* **ACTION ITEM**
Pictures stay out of the copy. Transcribe exactly the lines from the line with "You are a computer-use agent." through the final line of the records.

** DATA PROVIDED follows **

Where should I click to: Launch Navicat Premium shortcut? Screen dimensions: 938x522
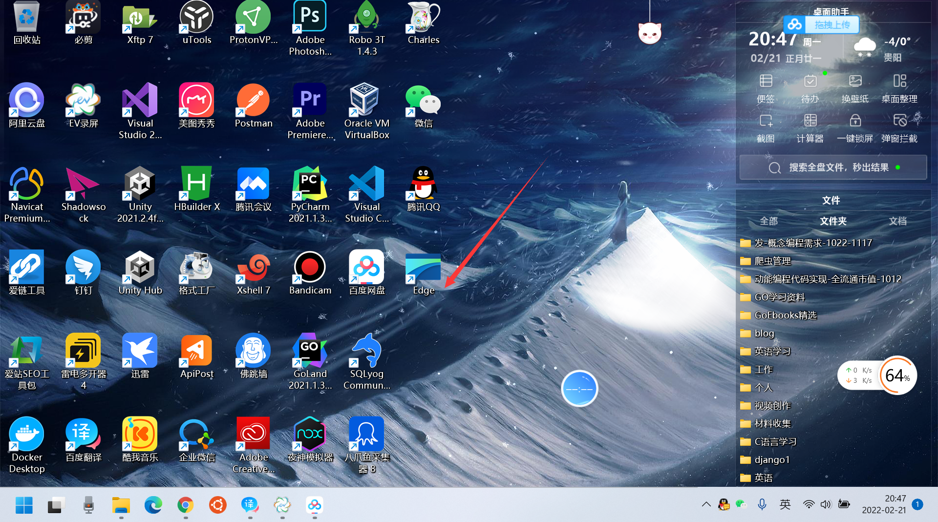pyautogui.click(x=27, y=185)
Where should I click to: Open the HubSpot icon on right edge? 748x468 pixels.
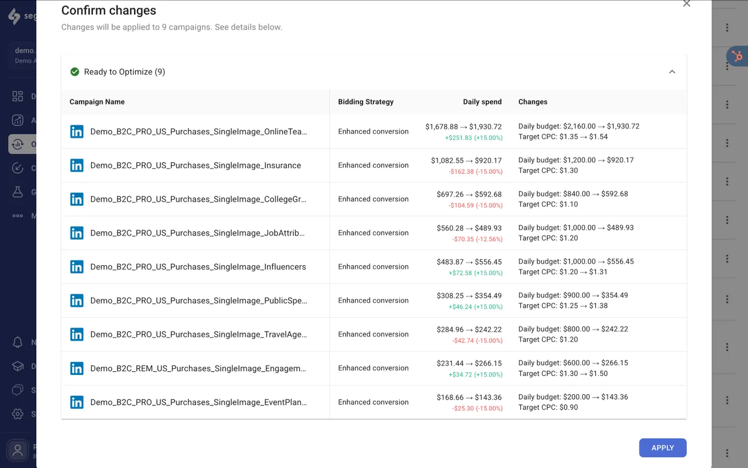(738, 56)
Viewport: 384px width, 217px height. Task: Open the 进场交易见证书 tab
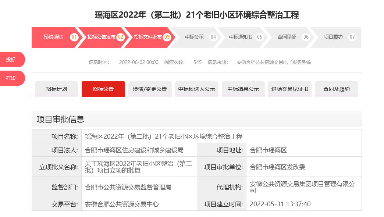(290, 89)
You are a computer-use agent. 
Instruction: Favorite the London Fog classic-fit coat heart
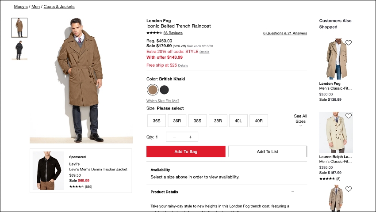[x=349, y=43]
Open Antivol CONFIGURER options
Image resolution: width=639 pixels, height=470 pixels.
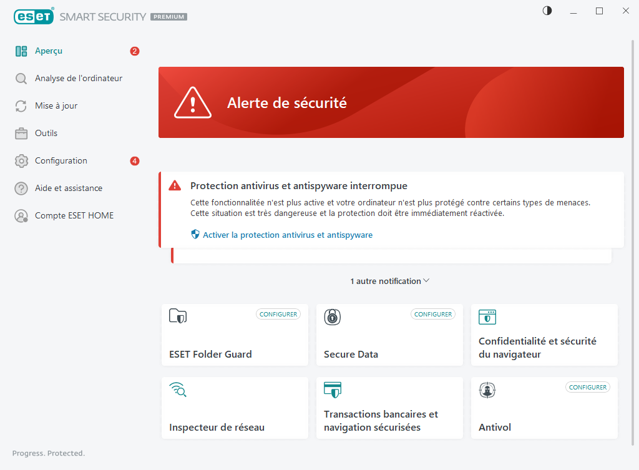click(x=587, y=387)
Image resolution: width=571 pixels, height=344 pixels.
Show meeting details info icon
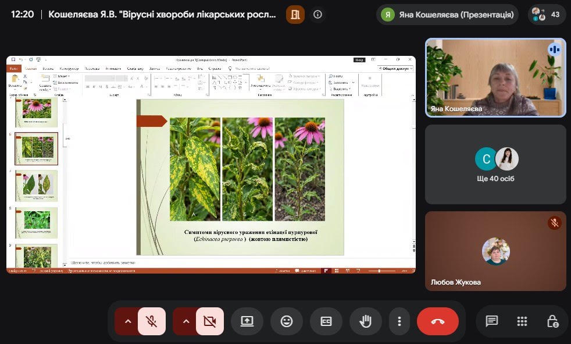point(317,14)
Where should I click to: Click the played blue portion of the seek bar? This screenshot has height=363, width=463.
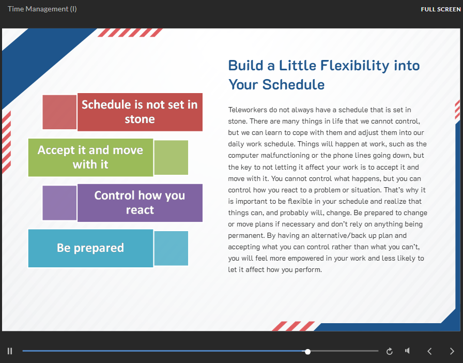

** End of DATA PROVIDED **

* **SOLUTION FOR THIS PROBLEM**
You are a computer-use agent. 
Instruction: Favorite the London Fog classic-fit coat heart
[x=349, y=43]
Open Antivol CONFIGURER options
Image resolution: width=639 pixels, height=470 pixels.
click(x=587, y=387)
Image resolution: width=571 pixels, height=344 pixels.
Show meeting details info icon
point(317,14)
Where should I click to: Click the played blue portion of the seek bar? This screenshot has height=363, width=463.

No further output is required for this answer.